* _AIM OF THE EXERCISE_
Your task is to print each record exactly as it reads.

* _SUPPLIED DATA_
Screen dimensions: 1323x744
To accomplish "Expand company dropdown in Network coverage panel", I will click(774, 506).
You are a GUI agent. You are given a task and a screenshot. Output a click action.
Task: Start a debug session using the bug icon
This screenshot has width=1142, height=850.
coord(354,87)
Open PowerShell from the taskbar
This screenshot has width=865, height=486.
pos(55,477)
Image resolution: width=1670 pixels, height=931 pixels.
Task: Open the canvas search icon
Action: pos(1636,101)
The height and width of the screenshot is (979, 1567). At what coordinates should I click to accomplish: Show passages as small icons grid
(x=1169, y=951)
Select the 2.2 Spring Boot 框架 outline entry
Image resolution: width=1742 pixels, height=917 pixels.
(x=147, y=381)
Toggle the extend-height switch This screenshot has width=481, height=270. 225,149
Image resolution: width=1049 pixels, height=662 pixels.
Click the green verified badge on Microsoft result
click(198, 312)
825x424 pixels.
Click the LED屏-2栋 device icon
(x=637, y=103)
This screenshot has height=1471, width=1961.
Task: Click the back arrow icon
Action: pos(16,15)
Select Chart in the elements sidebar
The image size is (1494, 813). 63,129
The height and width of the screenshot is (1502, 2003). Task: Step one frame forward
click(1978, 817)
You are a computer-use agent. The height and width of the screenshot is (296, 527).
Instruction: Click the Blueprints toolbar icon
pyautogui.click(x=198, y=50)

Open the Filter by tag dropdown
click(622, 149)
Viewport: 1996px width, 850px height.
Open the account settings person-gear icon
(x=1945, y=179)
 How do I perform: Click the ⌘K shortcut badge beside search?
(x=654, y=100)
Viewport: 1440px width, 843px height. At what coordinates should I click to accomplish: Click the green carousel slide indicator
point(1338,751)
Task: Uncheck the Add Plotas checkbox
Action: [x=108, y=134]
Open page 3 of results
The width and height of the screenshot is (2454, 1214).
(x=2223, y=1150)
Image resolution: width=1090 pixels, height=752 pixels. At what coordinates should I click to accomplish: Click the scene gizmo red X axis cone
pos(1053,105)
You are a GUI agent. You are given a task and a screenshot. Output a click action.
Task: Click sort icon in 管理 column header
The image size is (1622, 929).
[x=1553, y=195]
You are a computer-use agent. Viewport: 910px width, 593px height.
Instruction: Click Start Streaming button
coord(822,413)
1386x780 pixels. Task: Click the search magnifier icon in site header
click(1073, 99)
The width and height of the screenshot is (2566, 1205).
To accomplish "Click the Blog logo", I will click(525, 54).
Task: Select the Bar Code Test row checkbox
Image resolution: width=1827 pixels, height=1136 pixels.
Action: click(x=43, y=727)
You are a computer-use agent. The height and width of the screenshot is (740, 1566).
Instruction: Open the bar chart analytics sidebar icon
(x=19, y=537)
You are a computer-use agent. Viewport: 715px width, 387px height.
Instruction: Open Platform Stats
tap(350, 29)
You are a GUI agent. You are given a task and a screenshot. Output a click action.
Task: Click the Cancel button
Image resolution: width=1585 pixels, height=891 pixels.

* _RESPONSE BELOW_
Screen dimensions: 1323x744
To accomplish "Expand company dropdown in Network coverage panel", I will click(774, 506).
You are a GUI agent. You are given a task and a screenshot. Output a click action.
Task: Start a debug session using the bug icon
This screenshot has width=1142, height=850.
coord(354,87)
Open PowerShell from the taskbar
This screenshot has width=865, height=486.
pos(55,477)
Image resolution: width=1670 pixels, height=931 pixels.
Task: Open the canvas search icon
Action: pos(1636,101)
The height and width of the screenshot is (979, 1567). At what coordinates should I click to accomplish: Show passages as small icons grid
(x=1169, y=951)
Select the 2.2 Spring Boot 框架 outline entry
Image resolution: width=1742 pixels, height=917 pixels.
(x=147, y=381)
Toggle the extend-height switch This screenshot has width=481, height=270. 225,149
Image resolution: width=1049 pixels, height=662 pixels.
Click the green verified badge on Microsoft result
click(198, 312)
825x424 pixels.
Click the LED屏-2栋 device icon
(x=637, y=103)
This screenshot has height=1471, width=1961.
Task: Click the back arrow icon
Action: pos(16,15)
Select Chart in the elements sidebar
The image size is (1494, 813). 63,129
The height and width of the screenshot is (1502, 2003). Task: Step one frame forward
click(1978, 817)
You are a computer-use agent. The height and width of the screenshot is (296, 527).
Instruction: Click the Blueprints toolbar icon
pyautogui.click(x=198, y=50)

Open the Filter by tag dropdown
click(622, 149)
Viewport: 1996px width, 850px height.
Open the account settings person-gear icon
(x=1945, y=179)
 How do I perform: Click the ⌘K shortcut badge beside search?
(x=654, y=100)
Viewport: 1440px width, 843px height. At what coordinates should I click to accomplish: Click the green carousel slide indicator
point(1338,751)
Task: Uncheck the Add Plotas checkbox
Action: [x=108, y=134]
Open page 3 of results
The width and height of the screenshot is (2454, 1214).
(x=2223, y=1150)
Image resolution: width=1090 pixels, height=752 pixels. At what coordinates should I click to accomplish: Click the scene gizmo red X axis cone
pos(1053,105)
You are a GUI agent. You are given a task and a screenshot. Output a click action.
Task: Click sort icon in 管理 column header
The image size is (1622, 929).
[x=1553, y=195]
You are a computer-use agent. Viewport: 910px width, 593px height.
Instruction: Click Start Streaming button
coord(822,413)
1386x780 pixels. Task: Click the search magnifier icon in site header
click(1073, 99)
The width and height of the screenshot is (2566, 1205).
To accomplish "Click the Blog logo", I will click(525, 54).
Task: Select the Bar Code Test row checkbox
Image resolution: width=1827 pixels, height=1136 pixels.
Action: click(x=43, y=727)
You are a computer-use agent. The height and width of the screenshot is (740, 1566).
Instruction: Open the bar chart analytics sidebar icon
(x=19, y=537)
You are a computer-use agent. Viewport: 715px width, 387px height.
Instruction: Open Platform Stats
tap(350, 29)
You are a GUI agent. You are given a task and a screenshot. Output a click action.
Task: Click the Cancel button
Image resolution: width=1585 pixels, height=891 pixels.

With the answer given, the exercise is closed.